AI Summary • Published on Mar 9, 2026
The exponential growth in demand for wireless services, driven by advancements like 6G and the Internet of Things, creates significant challenges for mobile network operators and regulators in efficiently managing spectrum resources. Regulators specifically struggle with direct observation of current spectrum demand, making it difficult to plan new spectrum releases, identify areas of under or over-supply, and adapt policies effectively. This necessitates accurate modeling of spectrum demand or reliable proxies to facilitate dynamic spectrum planning and allocation.
This study proposes an AI-enabled, data-driven methodology to estimate spatial spectrum demand, focusing on validating demand proxies and developing generalizable machine learning models. The approach divides five major Canadian cities (Montreal, Ottawa, Toronto, Calgary, Vancouver) into 1.5 km x 1.5 km grid tiles. Three proxies for spectrum demand are defined: the Deployed Bandwidth Proxy (from self-reported site license data), the Active Users Proxy (from crowdsourced data representing user activity), and a Combined Proxy that empirically weights and integrates both to mitigate individual limitations. Various spatial features, including demographic, economic, physical, and activity-based data, are aggregated to these grid tiles as inputs for the models. Two machine learning models, a baseline linear regression, and an XGBoost model, are employed. Cross-validation is performed using k-means clustering to address spatial autocorrelation, and spatial lag features are incorporated to capture neighborhood influences.
Validation against real-world mobile network traffic data from Ottawa revealed that the Combined Proxy achieved the highest correlation with an R2 value of 0.85, outperforming the individual Deployed Bandwidth (R2=0.72) and Active Users (R2=0.64) proxies. In the predictive modeling phase, the XGBoost model using the Combined Proxy achieved the highest predictive accuracy with an R2 of 0.89, along with the lowest Normalized RMSE and MAE, demonstrating superior performance over individual proxies and a baseline model (R2=0.54). Feature importance analysis indicated that the number of small businesses, road segment counts, and daytime population were the most significant predictors across all models, highlighting their strong links to network demand. The models consistently demonstrated generalizability across the five Canadian cities.

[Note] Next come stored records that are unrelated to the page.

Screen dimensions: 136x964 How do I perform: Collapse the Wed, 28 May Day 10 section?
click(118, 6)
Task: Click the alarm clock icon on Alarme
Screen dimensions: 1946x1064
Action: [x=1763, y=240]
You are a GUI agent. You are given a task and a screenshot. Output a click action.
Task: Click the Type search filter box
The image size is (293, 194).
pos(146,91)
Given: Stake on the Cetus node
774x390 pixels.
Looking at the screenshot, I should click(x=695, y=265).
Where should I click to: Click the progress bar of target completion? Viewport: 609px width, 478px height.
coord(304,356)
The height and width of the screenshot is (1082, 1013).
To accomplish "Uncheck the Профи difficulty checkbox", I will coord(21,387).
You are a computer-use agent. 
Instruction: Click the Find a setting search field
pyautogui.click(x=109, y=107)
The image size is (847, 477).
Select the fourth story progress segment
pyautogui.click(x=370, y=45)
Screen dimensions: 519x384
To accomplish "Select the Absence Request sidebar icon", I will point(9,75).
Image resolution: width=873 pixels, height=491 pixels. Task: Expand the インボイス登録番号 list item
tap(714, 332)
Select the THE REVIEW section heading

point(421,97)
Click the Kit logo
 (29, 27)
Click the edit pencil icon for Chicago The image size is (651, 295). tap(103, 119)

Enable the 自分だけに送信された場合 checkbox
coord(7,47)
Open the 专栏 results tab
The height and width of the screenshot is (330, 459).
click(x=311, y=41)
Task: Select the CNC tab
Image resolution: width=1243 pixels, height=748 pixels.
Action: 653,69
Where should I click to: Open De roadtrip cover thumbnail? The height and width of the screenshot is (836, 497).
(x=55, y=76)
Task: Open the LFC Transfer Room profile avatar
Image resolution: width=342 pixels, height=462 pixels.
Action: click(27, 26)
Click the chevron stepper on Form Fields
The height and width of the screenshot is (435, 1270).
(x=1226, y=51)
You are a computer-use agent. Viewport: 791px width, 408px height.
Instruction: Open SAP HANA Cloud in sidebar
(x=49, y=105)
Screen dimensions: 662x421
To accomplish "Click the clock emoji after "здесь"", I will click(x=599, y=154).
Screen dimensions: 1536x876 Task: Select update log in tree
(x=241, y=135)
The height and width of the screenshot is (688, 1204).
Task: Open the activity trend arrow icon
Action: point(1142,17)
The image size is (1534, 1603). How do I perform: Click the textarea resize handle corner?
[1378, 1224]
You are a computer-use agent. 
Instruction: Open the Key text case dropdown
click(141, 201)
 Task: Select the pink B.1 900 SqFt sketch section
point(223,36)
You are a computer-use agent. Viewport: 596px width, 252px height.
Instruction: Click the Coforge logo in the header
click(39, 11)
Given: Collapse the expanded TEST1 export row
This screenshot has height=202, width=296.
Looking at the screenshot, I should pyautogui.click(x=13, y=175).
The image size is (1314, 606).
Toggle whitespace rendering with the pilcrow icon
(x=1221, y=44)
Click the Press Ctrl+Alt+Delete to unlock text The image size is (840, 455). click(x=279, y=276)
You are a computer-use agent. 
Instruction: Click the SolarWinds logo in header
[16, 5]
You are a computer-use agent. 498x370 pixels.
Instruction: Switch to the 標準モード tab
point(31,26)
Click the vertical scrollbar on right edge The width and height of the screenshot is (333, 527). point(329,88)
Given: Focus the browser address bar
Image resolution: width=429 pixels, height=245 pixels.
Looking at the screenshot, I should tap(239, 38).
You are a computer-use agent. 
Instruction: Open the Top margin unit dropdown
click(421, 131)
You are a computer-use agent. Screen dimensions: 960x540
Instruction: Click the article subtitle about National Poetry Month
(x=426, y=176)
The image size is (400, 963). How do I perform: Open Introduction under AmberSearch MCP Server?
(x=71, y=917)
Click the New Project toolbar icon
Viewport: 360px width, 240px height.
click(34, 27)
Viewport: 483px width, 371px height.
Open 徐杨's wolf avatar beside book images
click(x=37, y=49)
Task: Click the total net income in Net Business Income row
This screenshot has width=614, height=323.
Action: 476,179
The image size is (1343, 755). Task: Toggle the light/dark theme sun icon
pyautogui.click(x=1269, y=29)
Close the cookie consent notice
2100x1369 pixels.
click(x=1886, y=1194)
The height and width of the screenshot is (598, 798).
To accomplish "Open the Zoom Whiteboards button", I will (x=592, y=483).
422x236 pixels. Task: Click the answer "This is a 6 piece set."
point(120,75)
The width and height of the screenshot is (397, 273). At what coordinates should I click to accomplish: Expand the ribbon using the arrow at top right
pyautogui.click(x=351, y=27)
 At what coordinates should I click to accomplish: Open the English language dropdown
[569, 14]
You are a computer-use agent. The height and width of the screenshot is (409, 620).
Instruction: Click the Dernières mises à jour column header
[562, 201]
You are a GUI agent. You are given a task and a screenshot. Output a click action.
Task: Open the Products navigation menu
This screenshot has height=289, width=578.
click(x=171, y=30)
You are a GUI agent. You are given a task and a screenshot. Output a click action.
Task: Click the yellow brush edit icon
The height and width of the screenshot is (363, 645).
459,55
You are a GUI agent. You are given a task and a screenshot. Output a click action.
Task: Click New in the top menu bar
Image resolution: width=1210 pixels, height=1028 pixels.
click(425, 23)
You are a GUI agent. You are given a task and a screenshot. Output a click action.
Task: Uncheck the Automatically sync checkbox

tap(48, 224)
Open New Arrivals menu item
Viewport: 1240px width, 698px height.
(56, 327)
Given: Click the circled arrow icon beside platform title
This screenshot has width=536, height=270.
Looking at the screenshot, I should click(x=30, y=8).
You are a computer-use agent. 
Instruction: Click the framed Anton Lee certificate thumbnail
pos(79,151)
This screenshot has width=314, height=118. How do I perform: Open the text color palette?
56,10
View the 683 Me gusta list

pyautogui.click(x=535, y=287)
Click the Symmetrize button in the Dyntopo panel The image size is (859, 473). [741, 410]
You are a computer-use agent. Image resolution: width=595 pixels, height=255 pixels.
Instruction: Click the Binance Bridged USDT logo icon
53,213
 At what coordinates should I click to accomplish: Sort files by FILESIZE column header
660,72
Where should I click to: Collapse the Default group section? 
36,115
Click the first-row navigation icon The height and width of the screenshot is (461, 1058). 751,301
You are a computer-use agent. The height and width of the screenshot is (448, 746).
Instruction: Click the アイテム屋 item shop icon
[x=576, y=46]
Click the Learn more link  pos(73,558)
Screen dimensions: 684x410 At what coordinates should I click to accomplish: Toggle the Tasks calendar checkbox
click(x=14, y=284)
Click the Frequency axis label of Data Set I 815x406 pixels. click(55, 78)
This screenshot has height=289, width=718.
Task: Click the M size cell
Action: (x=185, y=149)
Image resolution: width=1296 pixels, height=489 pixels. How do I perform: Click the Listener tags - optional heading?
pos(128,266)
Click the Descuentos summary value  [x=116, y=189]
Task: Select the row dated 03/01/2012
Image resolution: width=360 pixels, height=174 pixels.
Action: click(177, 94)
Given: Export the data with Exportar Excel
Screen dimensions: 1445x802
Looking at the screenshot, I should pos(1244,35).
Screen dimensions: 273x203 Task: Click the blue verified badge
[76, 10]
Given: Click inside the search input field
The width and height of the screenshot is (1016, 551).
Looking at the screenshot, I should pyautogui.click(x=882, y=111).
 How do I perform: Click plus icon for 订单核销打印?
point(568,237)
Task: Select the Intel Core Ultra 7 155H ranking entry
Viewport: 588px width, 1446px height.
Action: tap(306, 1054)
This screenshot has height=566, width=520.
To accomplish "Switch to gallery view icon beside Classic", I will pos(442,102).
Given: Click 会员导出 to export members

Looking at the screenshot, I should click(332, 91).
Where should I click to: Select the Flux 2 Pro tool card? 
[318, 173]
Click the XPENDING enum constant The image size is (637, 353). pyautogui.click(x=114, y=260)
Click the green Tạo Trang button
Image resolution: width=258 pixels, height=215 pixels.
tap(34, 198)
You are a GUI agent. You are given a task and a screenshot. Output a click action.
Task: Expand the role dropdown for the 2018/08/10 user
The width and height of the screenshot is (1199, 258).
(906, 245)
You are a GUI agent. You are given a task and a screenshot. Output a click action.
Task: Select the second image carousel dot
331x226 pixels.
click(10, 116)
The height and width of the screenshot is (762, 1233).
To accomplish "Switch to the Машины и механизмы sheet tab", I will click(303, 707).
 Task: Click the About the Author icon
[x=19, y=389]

The validated AI-enabled, data-driven approach for spectrum demand estimation offers significant implications for spectrum regulators. By providing accurate and generalizable forecasts of spatial spectrum demand, this framework supports more dynamic and efficient spectrum planning. It enables regulators to make data-driven decisions regarding resource allocation, identify areas of specific demand pressure, and implement targeted policy adjustments. This ultimately helps ensure adequate spectrum availability to meet the evolving and rapidly growing demands of future wireless networks.